## List of tasks:
1 – Answer these about the comment on search and social media:
(a) Which museum's weekend hours serve as an example of something better found by searching?
(b) What did the commenter once use as a homepage before replacing it with Google?
(c) Over how many years did Google become dominant, according to the comment?
2 – Can you rename "Lycos" to "Excite" in the comment on search and social media, giving the passage starting at "3. Google didn't" and ending at "that is true."?

## Quoted passage:

1. You lost me at the main graphic right up front - the Web has never been "about" search. That may seem pedantic, but it's the sort of sweeping statement that makes people sound like glassy-eyed, hand waving social media sales people. Search is just one way that we find what we want on the Web - it's one of many tools. Nor is the whole Web becoming "about social context." Nor is the one a direct replacement of the other. Which leads into...

2. "atomized search will take a back seat to socially networked information sources" Really? If I want to know what the Spy Museum's hours are this weekend I'm going to ask my friends, hoping that their memory and responsiveness are better/faster than finding the museum's Web site? That may seem like the counter example that proves the rule, but I would argue that many types of searches are for information that are most effectively done via general searching - maybe eventually with tools better than Google, but searching nonetheless. You say yourself that you use Google to follow up on leads generated from your social network. That indicates that there's a new complimentary tool (your social network access tools) that makes the existing tool of Google even more useful to you, not that it's being replaced. At the very least I think you'll have an unnecessarily hard time convincing people of the replacement argument.

Rather, why not limit the point to what Eric is saying? That social media has already for many people, and will for most people, replace search engines as a way to answer the open-ended question "What shall I do this weekend?" That, I think, is more defensible. If your institutions comes up as an answer there, then search is even more likely to be used to answer some of the "how" & "when" or "which of these good three suggestions will I follow up on - i.e. convince me" type questions.

And that's what usually happens with technology - a new tool comes along that is better for a subset or an overlapping set of situations, and is used for that, the old tool is still best for a set of tasks. Movies haven't completely replaced books, or I would argue even made them "take a back seat".

3. Google didn't replace AOL. It was just a modest incremental advancement over very similar tools - Alta Vista, Lycos, Northern Lights, Yahoo!'s search. Enough of one that it became dominant over 10 years, but not at all a paradigm shift in terms of search (for advertising, that's a different story). If your central argument is a metaphor, then I think that will only be highly successful if the metaphor is with something that is true.

4. The reason that I replaced the New York Times as my homepage with Google at some point - and this may be the case for you too, Nina - was not search. I have a Google search box built into my browser, as do most people. It was RSS. I.e. the "feed" of titles from blogs and news sources and widgets that fill up one's Google home page. That's one part of what switching to Facebook is replacing. One could just as easily conclude with your reasoning that blogs will now take second fiddle to Twitter feeds.

Which I think would again be mixing metaphors. Blogs are content; how they're accessed or "found" may be changing in some cases via social media. But RSS won't be totally replaced by Twitter or Facebook feeds any more than search will. It will just be used only for what it's really good for.

5. I would contend that what is happening is that
a) a new set of content is being added to and made accessible through the Web and the Internet. That is grass-roots content from individuals; content each of us generates from our lives.
b) that content is being published in a way that saves and makes use of its social content.

## Records supplied:
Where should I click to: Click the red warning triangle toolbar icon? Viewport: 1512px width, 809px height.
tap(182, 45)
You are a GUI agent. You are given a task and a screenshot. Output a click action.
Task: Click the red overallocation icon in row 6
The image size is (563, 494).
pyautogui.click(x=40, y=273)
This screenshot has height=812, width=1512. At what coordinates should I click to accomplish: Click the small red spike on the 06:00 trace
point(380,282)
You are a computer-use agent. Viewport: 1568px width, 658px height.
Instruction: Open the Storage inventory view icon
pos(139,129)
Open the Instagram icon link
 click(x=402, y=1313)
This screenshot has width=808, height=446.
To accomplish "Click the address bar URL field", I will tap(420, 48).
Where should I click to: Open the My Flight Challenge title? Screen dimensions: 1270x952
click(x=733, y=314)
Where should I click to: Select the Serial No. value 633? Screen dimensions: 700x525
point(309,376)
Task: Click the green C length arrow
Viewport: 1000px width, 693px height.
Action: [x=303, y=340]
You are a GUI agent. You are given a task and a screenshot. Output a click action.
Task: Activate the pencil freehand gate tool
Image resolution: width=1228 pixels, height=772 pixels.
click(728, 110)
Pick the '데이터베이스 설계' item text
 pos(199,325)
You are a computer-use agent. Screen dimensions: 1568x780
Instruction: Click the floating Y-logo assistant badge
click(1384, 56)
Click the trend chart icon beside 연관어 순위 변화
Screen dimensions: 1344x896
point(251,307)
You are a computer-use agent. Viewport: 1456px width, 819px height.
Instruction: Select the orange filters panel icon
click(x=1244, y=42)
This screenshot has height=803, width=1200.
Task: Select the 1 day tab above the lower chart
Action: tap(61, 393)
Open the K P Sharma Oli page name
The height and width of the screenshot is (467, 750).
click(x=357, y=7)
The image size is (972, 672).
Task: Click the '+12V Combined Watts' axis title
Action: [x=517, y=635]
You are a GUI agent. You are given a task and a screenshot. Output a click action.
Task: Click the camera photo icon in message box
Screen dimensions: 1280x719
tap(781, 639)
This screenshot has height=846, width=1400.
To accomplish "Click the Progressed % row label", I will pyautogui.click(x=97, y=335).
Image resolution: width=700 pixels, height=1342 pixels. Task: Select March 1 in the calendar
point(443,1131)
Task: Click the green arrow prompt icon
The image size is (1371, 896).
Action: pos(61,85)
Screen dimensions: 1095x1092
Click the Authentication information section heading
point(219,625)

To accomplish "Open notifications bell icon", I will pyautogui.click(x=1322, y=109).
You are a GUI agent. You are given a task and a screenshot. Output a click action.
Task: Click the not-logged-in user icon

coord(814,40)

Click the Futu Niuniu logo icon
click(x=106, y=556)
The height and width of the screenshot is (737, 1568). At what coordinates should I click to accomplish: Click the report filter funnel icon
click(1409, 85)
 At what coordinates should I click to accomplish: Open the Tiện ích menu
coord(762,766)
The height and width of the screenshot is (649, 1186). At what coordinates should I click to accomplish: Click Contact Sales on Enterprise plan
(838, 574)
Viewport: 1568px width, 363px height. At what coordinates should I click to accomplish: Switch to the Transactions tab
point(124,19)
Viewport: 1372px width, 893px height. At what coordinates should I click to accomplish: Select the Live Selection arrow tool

## Solved problems:
1 –
(a) The Spy Museum.
(b) The New York Times.
(c) 10 years.

2 –
3. Google didn't replace AOL. It was just a modest incremental advancement over very similar tools - Alta Vista, Excite, Northern Lights, Yahoo!'s search. Enough of one that it became dominant over 10 years, but not at all a paradigm shift in terms of search (for advertising, that's a different story). If your central argument is a metaphor, then I think that will only be highly successful if the metaphor is with something that is true.